* _Texte source_:
☆ ☆ ☆
Marc Endeweld
Accumulant les mauvais résultats économiques, le groupe de distribution d’articles de sport, Go Sport va mal. Ses salariés aussi. Tous dénoncent des conditions de travail dégradées, la pression du chiffre, l’exigence de polyvalence et la course aux primes. Principale variable d’ajustement, les salariés font part de leur ras-le-bol.
Centre commercial de Lyon la Part-Dieu, mardi 21 juin à 17h45 : au magasin Go Sport, ils sont une dizaine de salariés (sur 45) à se mettre en grève spontanément. En pleine préparation des soldes. Une manifestation est même improvisée devant le magasin. Signe d’un ras-le-bol, ces salariés soutiennent un des leurs qui a été mis à pied durant quinze jours et convoqué pour un entretien préalable à un licenciement début juillet. Selon la direction, le jeune homme de 28 ans aurait insulté et menacé du poing un supérieur. L’employé nie les faits et parle d’un simple désaccord. Mais les revendications sont plus larges : le mouvement vise à obtenir le respect des accords d’entreprise signés en 2008 et une revalorisation des salaires. Au final, la mobilisation va durer près de cinq jours, jusqu’au samedi suivant, avec distribution de tracs devant les badauds intrigués.
☆ ☆ ☆
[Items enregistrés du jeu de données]

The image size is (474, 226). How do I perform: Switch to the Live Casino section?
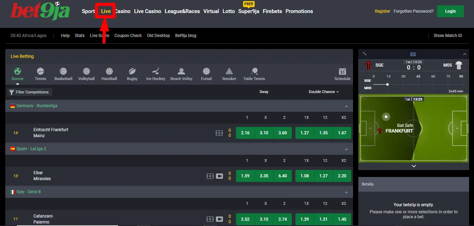click(147, 11)
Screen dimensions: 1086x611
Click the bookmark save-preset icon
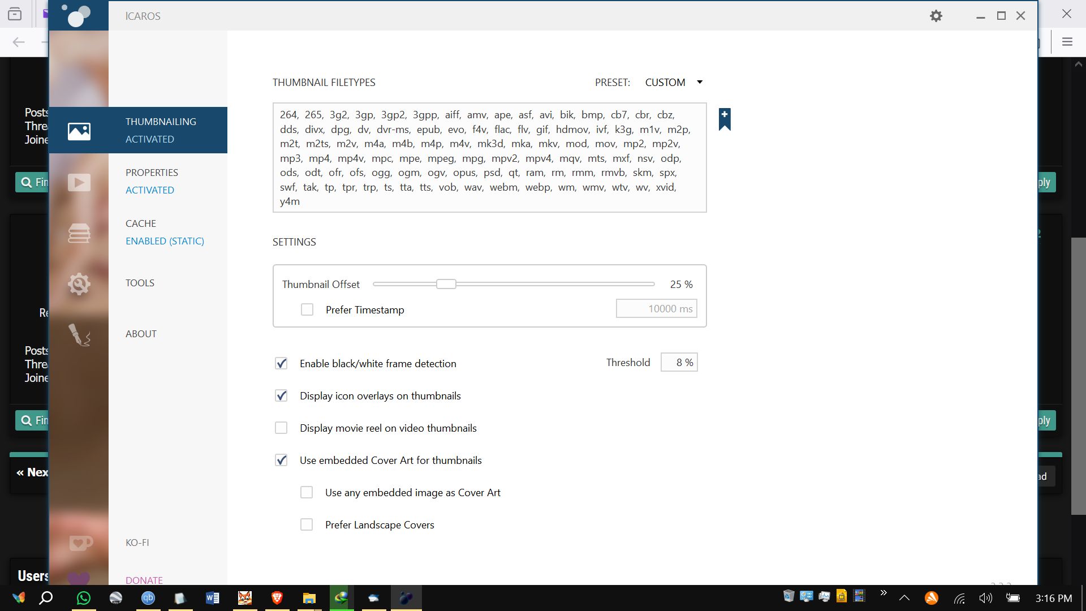pyautogui.click(x=725, y=119)
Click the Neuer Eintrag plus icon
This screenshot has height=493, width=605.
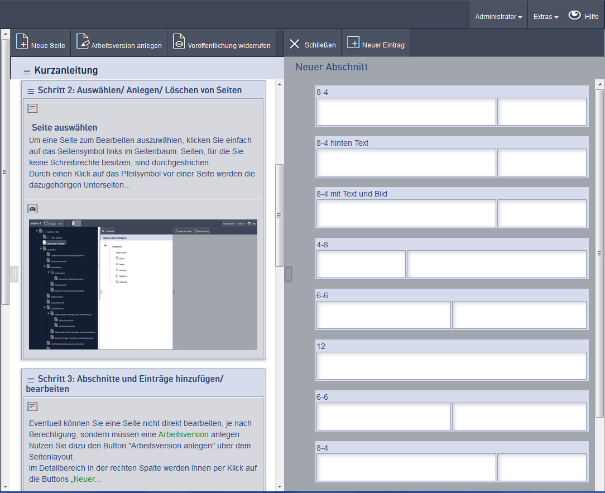click(353, 43)

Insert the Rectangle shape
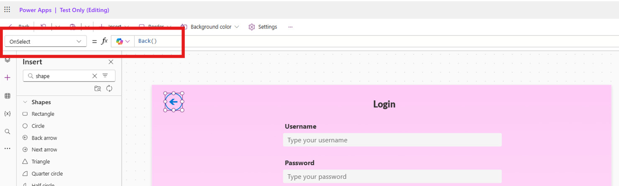click(x=43, y=114)
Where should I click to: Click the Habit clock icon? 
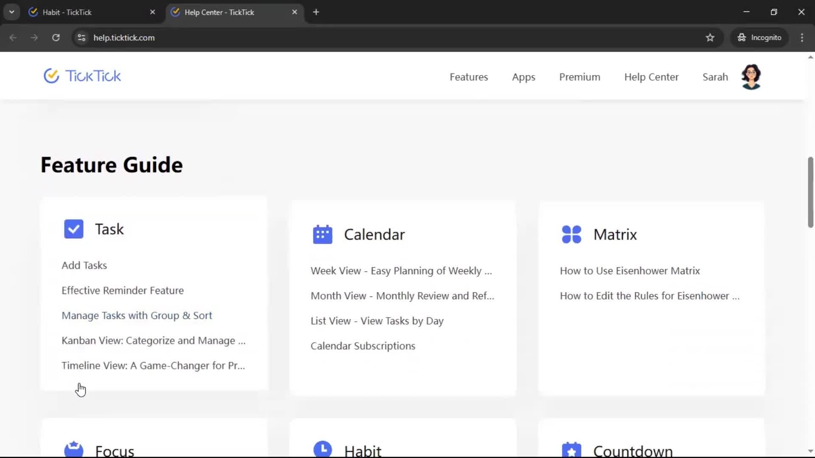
☆ ☆ ☆
* _Exercices_:
a. Recopiez fidèlement le passage du texte sur Go Sport qui débute aux mots « Centre commercial de » et s'achève après les mots « les badauds intrigués. ».
b. Reprenez le texte sur Go Sport là où il s'interrompt et rédigez-en la suite.
Ces items n'ont aucun lien avec le texte sur Go Sport.

* _Réponses par exercice_:
a.
Centre commercial de Lyon la Part-Dieu, mardi 21 juin à 17h45 : au magasin Go Sport, ils sont une dizaine de salariés (sur 45) à se mettre en grève spontanément. En pleine préparation des soldes. Une manifestation est même improvisée devant le magasin. Signe d’un ras-le-bol, ces salariés soutiennent un des leurs qui a été mis à pied durant quinze jours et convoqué pour un entretien préalable à un licenciement début juillet. Selon la direction, le jeune homme de 28 ans aurait insulté et menacé du poing un supérieur. L’employé nie les faits et parle d’un simple désaccord. Mais les revendications sont plus larges : le mouvement vise à obtenir le respect des accords d’entreprise signés en 2008 et une revalorisation des salaires. Au final, la mobilisation va durer près de cinq jours, jusqu’au samedi suivant, avec distribution de tracs devant les badauds intrigués.

b.
Une enseigne en difficulté
Depuis, Go Sport a finalement fait machine arrière, et le salarié mis en cause a repris son poste : « Tout est rentré dans l’ordre, nous explique la direction du groupe, et le climat social du groupe ne peut se résumer à cette affaire. » Son de cloche très différent du côté des représentants du personnel : « Ce mouvement est la résultante de tous les problèmes que l’on rencontre à Go Sport », estime Pascal Biamonti, délégué syndical CGT.
Il est vrai que « Go » va mal. Très mal même. Depuis plusieurs années, le groupe enchaîne les résultats négatifs. Encore – 5,9 millions d’euros sur l’année 2010. Et l’année 2011 s’annonce déjà mauvaise. À la fin des années 1980, Go Sport était pourtant une belle entreprise, avec des vendeurs souvent passionnés de sport, de nombreux matériels proposés aux clients. Cette entreprise familiale installée à Sassenage près de Grenoble est rachetée en 1990 par le patron de Casino, Jean-Charles Naouri, qui en détient toujours 72% du capital via sa holding Rallye. Mais les années suivantes sont fatales à cette enseigne qui rassemblait alors surtout des magasins de centre-ville : Décathlon, avec son positionnement discount, son modèle intégré (avec ses marques propres), et sa puissance de feu (243 magasins), l’a terrassé.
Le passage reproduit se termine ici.